Der Candelariaweg führt von der Südseite Teneriffas hinüber zur Nordseite. Er startet in Arafo, steigt steil hinauf zum Mirador de la Crucita und auf der Nordseite hinunter nach Aguamansa im Orotavatal. Der Weg ist unschwierig, aber mit 1600 Höhenmetern ziemlich anstrengend. Ideal, um etwas für die Kondition zu tun.

Das Faszinierende an der Wanderung ist, dass wir sehr unterschiedliche Landschaftstypen durchwandern. Wir fühlten uns erinnert an die Zeiten, in denen wir World of Warcraft gespielt haben, wo man mit seinem Spielcharakter durch diverse Gebiete durchstreift.

Teilweise ist der Candelariaweg gut markiert. Aber vor allem zu Beginn der Wanderung fanden wir es sehr hilfreich, den gpx-Track auf dem Smartphone dabei zu haben. So muss man keine Angst haben, unterwegs in die Irre geführt zu werden.

Candelariaweg
Teilweise ist der Candelariaweg markiert, sicherer ist es aber, wenn man den gpx-Track auf dem Smartphone dabei hat

Startpunkt: Arafo

Oberhalb von Güimar befindet sich der Bergort Arafo, wo unsere Wanderung startet. Unser Mietauto parken wir kurz nach der Kirche am Strassenrand. Bereits im Ort zeigt sich, wo es bei dieser Wanderung lang geht: als nuff! Wer auf ein gemütliches Einlaufen hofft, wird enttäuscht. Denn es geht direkt steil hinauf.

Candelariaweg Start in Arafo
Der Aufstieg startet bereits in Arafo auf steilem Weg – gute Kondition ist auf dem Candelariaweg wichtig

Durch den Kiefernwald

Die ersten ca. 2 Kilometer bewegen wir uns auf einem Asphaltsträsschen bis schliesslich ein Wanderweg nach rechts hinauf abzweigt. Eine Weile geht es steil über Stock und Stein bis wir in einen Wald aus Kiefern gelangen. Der Boden ist bedeckt von einer dicken Schicht herabgefallener Kiefernnadeln. Darauf läuft es sich wunderbar angenehm.

Candelariaweg
Angenehm schattig geht es durch den Kiefernwald als nuff. Die Kiefernnadeln bilden einen schönen weichen Untergrund.

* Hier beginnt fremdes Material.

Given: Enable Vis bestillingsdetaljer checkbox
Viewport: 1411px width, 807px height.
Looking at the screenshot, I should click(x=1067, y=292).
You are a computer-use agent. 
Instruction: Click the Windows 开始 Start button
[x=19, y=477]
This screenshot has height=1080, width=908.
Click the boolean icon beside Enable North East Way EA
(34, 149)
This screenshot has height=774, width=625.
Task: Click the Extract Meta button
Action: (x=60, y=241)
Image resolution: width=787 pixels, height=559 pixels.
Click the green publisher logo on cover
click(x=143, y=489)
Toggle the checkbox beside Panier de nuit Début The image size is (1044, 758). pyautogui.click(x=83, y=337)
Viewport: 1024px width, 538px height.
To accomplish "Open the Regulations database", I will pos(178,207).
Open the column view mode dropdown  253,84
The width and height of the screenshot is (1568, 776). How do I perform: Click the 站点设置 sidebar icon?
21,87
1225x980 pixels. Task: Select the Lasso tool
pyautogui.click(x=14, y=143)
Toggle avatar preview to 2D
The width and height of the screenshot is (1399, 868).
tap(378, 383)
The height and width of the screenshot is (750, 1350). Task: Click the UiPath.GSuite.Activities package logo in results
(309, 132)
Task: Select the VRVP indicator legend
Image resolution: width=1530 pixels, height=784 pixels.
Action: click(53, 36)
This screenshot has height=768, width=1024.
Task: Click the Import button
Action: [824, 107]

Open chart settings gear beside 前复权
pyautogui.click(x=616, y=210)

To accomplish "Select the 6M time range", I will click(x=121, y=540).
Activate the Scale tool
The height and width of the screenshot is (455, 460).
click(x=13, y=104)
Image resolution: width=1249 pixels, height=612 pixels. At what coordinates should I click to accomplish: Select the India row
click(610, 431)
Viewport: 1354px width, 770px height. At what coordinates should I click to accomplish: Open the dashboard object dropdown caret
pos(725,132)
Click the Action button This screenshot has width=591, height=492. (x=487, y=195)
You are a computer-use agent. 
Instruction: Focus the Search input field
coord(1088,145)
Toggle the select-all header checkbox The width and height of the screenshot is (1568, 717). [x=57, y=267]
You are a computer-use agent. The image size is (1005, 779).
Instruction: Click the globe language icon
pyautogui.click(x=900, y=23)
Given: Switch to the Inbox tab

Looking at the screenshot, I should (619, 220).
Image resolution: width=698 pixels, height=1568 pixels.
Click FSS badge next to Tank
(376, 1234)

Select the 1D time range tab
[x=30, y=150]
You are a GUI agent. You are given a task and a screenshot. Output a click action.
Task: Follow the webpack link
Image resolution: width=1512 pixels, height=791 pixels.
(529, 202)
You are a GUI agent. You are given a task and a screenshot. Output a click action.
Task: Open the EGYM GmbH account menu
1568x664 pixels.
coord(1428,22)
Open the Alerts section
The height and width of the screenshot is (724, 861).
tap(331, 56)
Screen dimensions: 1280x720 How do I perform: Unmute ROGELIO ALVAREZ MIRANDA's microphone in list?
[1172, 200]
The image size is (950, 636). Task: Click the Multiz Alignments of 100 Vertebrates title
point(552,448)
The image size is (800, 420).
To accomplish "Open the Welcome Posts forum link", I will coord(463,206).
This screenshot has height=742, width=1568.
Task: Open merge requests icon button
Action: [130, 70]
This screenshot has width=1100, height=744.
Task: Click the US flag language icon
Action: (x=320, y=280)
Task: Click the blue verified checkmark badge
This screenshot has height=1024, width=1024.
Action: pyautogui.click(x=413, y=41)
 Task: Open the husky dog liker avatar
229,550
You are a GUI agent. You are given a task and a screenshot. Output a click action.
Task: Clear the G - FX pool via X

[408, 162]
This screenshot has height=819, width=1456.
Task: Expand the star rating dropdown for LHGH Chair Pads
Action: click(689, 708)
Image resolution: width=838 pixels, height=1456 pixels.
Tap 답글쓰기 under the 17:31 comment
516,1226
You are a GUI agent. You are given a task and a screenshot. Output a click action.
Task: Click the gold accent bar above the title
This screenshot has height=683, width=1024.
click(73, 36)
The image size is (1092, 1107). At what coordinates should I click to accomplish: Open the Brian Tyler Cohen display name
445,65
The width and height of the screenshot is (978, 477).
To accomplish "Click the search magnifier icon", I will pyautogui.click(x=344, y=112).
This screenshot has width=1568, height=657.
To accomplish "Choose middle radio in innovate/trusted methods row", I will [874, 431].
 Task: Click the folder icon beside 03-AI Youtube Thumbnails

Am Ende des Kiefernwalds durchqueren wir ein Areal mit einigen Kastanienbäumen. Der Herbst ist zwar als wir hier im Februar durchwandern schon einige Zeit vorbei, trotzdem liegen noch einige stachelige Kastanienschalen auf dem Boden.

Kastanien
Unterwegs passieren wir einige Kastanienbäume

Durch schwarze Vulkanlandschaft am Candelariaweg

Die Landschaft wird nun merklich karger. Es gibt nur noch vereinzelte Bäume und Büsche. Der Untergrund besteht aus schwarzen vulkanischen Steinchen, die unter unseren Schritten knirschen. Der dunkle Boden strahlt eine angenehme Wärme aus. Typisch für die Wanderwege auf Teneriffa liegen links und rechts am Wegesrand Steine, so dass wir immer wissen, wo es langgeht. Für uns ist dies der interessanteste Teil der Wanderung. Durch eine schwarze Mondlandschaft wandern wir schliesslich nicht alle Tage.

Candelariaweg Lava
Die mittlere Passage des Aufstiegs führt uns durch eine faszinierende Welt aus kleinen Lavasteinchen

Nach dem sehr vulkanisch geprägten Wegstück folgt nochmal ein Kiefernwald, der nach oben hin wieder etwas lichter wird.

Candelariaweg
Nach der Passage durchs Lavafeld durchqueren wir nochmals einen Kiefernwald

Das letzte Teilstück ist nochmal besonders steil. Ausserdem weht uns ein scharfer Wind entgegen. Über unzählige Treppenstufen und teils rutschige Vulkansteinchen (nun eher rötlich-braun als schwarz) steigen wir nach oben.

Candelariaweg
Vor dem Mirador de la Crucita geht es nochmal recht steil nach oben. Dazu gesellt sich ein recht starker Wind.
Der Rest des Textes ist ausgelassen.